GOALS
#1 Please transcribe the NTPC safety passage word for word, starting with "Taken together, the" and going on through "to occupational safety.".
#2 In the NTPC safety passage, what preceded the catastrophe in both cases being compared?

··· GIVEN PASSAGE

The parallels with Unchahar 2017 are impossible to ignore. In both cases: fuel/ash accumulation inside the boiler was detected. In both cases: pressure fluctuations preceded the catastrophe. In both cases: the responsible maintenance authority failed to shut down the unit. In both cases: contract workers died en masse, and the blame was distributed between the principal and the contractor. Nine years apart. The same playbook. The same deaths.

The Pattern Is Not Coincidental: A Systemic Analysis

Taken together, the incidents above, from Kahalgaon in 2016 to Chhattisgarh in 2026, with the monumental horror of Unchahar and the Tapovan tragedy in between, reveal not a series of isolated accidents, but a structural, systemic failure that runs through NTPC’s entire approach to occupational safety.

······
··· PROVIDED MATERIAL

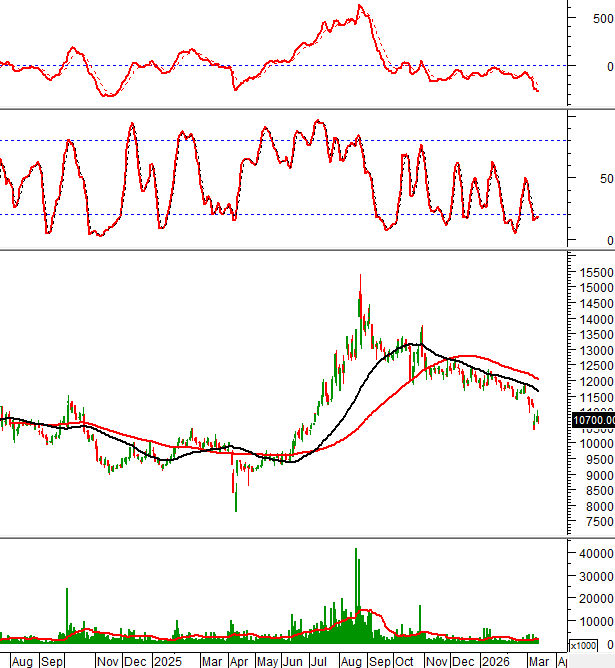615x668 pixels.
Task: Click the 2025 label on time axis
Action: (x=167, y=661)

······

OUTPUTS
#1
Taken together, the incidents above, from Kahalgaon in 2016 to Chhattisgarh in 2026, with the monumental horror of Unchahar and the Tapovan tragedy in between, reveal not a series of isolated accidents, but a structural, systemic failure that runs through NTPC’s entire approach to occupational safety.

#2 Pressure fluctuations.